Problem to work on: Only the lines below, from the one with "Dieta Balanceada (47, 198)" through the one with "Oil absorption (800, 1216)", are to be written out, exactly.

Material supplied:
━━━━━━

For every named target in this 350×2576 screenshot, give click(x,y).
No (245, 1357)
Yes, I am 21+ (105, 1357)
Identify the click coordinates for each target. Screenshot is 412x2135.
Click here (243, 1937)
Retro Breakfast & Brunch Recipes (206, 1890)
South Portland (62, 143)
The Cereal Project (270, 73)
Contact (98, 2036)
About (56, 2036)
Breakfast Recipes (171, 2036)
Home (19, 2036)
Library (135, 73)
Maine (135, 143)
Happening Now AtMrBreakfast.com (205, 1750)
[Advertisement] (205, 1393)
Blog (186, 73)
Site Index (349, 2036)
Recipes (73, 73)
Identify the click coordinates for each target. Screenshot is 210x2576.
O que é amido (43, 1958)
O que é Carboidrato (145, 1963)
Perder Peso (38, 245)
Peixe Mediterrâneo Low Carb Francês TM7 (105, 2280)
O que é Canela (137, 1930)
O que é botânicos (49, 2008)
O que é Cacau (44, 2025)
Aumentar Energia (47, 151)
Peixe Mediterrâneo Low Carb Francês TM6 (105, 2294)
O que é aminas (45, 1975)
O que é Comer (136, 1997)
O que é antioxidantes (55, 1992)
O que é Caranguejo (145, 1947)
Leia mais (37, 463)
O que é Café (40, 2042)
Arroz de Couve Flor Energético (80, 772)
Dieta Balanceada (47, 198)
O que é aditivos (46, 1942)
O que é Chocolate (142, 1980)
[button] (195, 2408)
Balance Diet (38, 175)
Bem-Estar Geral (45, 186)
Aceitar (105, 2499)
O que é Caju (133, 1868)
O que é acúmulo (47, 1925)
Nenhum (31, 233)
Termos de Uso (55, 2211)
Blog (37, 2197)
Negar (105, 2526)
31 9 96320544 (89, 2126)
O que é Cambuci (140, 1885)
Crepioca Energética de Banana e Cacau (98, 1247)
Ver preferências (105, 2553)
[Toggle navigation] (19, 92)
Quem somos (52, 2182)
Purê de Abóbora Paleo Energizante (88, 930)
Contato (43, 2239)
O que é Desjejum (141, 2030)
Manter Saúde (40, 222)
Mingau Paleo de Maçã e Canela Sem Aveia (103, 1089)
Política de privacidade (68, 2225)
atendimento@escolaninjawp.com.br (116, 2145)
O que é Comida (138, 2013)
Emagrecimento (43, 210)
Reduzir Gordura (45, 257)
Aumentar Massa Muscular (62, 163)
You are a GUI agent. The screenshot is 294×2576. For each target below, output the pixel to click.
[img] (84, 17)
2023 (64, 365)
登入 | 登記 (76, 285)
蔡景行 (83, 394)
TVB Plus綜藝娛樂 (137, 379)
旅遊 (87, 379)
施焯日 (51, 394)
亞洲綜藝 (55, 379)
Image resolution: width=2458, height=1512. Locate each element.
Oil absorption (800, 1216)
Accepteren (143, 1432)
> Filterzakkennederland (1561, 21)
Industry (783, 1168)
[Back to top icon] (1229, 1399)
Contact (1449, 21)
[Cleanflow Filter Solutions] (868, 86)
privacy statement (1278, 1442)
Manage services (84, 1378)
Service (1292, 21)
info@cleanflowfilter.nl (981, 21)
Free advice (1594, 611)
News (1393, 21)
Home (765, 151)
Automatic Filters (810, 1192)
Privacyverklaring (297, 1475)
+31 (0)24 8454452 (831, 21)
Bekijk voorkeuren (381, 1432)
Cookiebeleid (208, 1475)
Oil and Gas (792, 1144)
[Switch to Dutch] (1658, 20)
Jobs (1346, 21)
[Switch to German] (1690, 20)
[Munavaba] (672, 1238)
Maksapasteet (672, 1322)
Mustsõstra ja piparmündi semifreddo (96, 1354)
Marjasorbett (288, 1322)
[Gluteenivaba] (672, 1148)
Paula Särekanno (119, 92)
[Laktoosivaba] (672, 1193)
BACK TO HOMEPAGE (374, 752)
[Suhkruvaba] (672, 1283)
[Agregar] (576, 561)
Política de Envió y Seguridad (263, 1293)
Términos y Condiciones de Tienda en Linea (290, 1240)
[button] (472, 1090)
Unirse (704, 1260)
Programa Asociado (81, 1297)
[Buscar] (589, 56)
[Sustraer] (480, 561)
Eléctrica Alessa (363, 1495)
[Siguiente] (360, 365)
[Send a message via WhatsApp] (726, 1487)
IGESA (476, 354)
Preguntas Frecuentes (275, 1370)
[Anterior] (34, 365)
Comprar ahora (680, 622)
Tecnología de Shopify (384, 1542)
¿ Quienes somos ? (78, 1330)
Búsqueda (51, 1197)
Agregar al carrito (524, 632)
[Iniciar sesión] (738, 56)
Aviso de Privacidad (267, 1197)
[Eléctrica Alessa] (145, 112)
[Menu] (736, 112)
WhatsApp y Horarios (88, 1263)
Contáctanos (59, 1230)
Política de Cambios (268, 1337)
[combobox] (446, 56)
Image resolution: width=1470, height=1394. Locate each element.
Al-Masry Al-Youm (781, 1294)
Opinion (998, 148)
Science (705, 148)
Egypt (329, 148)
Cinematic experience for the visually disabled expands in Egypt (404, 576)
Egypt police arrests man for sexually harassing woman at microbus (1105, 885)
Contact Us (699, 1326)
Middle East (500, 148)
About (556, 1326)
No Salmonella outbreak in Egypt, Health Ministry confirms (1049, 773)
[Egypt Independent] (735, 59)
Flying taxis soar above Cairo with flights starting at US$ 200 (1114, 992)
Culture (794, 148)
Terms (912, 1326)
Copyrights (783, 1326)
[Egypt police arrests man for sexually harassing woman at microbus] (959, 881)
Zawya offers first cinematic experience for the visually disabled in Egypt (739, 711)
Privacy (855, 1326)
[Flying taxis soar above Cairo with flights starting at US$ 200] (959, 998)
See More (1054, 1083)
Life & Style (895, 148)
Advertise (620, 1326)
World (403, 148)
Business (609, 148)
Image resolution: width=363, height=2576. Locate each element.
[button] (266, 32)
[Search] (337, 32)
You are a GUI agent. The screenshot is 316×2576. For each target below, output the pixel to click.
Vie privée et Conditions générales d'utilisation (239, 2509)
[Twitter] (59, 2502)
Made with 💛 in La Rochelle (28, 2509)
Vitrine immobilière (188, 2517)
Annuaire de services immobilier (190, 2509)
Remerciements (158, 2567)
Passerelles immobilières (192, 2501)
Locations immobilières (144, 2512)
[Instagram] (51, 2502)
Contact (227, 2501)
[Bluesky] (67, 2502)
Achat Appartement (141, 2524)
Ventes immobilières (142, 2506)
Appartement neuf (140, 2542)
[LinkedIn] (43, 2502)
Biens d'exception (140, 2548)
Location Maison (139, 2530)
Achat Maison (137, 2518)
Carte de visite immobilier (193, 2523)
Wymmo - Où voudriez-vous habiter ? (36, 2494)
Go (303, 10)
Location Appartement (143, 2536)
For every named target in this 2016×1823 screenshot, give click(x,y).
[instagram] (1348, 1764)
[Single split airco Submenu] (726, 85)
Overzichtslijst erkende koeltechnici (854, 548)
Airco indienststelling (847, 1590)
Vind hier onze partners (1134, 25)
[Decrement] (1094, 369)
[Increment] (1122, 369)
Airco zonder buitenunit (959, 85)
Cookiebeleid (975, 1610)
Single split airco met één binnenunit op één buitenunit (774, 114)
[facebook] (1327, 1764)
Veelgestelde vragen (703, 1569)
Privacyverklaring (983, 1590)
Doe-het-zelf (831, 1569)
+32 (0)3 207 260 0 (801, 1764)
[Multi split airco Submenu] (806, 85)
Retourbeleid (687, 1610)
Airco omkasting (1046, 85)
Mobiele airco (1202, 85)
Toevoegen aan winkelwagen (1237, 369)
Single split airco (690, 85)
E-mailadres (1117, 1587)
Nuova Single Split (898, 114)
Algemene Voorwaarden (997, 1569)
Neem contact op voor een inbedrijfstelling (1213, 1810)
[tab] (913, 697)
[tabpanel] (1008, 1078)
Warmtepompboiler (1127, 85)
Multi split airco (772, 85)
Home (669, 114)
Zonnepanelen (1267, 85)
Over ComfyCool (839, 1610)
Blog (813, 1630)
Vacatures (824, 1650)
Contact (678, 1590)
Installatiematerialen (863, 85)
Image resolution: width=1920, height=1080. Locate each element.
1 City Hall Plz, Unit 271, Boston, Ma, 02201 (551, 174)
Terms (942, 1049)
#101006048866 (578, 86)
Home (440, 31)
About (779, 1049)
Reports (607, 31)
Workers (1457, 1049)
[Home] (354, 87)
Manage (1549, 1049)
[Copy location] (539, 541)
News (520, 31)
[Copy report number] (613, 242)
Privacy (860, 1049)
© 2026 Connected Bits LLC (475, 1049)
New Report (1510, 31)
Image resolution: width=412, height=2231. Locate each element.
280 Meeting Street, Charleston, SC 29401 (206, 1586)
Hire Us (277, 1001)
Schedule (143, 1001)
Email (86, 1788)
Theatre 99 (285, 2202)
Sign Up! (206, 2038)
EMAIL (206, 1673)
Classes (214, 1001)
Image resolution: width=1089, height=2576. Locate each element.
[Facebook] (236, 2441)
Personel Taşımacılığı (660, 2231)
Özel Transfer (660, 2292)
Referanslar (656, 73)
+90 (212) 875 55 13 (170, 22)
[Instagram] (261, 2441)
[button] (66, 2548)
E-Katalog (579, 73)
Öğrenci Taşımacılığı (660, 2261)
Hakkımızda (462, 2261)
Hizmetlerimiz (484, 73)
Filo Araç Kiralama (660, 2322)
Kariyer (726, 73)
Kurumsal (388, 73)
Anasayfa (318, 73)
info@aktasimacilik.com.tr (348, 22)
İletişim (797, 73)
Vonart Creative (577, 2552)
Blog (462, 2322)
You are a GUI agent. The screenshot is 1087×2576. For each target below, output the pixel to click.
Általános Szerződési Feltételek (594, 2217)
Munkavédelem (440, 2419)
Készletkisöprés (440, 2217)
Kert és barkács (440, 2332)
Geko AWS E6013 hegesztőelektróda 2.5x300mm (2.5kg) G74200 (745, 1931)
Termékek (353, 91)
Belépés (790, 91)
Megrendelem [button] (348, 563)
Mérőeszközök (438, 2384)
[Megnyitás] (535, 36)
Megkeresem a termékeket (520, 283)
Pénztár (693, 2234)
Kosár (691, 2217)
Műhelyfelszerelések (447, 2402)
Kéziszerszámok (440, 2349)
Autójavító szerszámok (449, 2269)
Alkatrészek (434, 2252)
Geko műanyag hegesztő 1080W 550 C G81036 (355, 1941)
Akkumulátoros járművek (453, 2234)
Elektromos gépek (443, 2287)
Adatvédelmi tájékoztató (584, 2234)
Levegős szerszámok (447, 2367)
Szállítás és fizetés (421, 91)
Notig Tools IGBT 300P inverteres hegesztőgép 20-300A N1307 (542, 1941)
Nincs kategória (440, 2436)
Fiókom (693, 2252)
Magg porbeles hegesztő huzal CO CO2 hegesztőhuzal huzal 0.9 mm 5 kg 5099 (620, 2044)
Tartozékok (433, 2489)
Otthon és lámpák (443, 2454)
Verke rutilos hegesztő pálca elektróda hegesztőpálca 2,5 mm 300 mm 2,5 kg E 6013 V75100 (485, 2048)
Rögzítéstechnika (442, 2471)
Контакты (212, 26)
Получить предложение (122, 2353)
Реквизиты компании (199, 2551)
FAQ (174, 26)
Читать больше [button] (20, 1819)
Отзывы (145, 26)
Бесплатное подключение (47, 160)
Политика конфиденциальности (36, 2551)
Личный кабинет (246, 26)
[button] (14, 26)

━━━━━━

Result for this exercise:
Dieta Balanceada (47, 198)
O que é aditivos (46, 1942)
O que é Chocolate (142, 1980)
[button] (195, 2408)
Balance Diet (38, 175)
Bem-Estar Geral (45, 186)
Aceitar (105, 2499)
O que é Caju (133, 1868)
O que é acúmulo (47, 1925)
Nenhum (31, 233)
Termos de Uso (55, 2211)
Blog (37, 2197)
Negar (105, 2526)
31 9 96320544 (89, 2126)
O que é Cambuci (140, 1885)
Crepioca Energética de Banana e Cacau (98, 1247)
Ver preferências (105, 2553)
[Toggle navigation] (19, 92)
Quem somos (52, 2182)
Purê de Abóbora Paleo Energizante (88, 930)
Contato (43, 2239)
O que é Desjejum (141, 2030)
Manter Saúde (40, 222)
Mingau Paleo de Maçã e Canela Sem Aveia (103, 1089)
Política de privacidade (68, 2225)
atendimento@escolaninjawp.com.br (116, 2145)
O que é Comida (138, 2013)
Emagrecimento (43, 210)
Reduzir Gordura (45, 257)
Aumentar Massa Muscular (62, 163)
You are a GUI agent. The screenshot is 294×2576. For each target below, output the pixel to click.
[img] (84, 17)
2023 (64, 365)
登入 | 登記 (76, 285)
蔡景行 (83, 394)
TVB Plus綜藝娛樂 (137, 379)
旅遊 (87, 379)
施焯日 (51, 394)
亞洲綜藝 (55, 379)
Image resolution: width=2458, height=1512. Locate each element.
Oil absorption (800, 1216)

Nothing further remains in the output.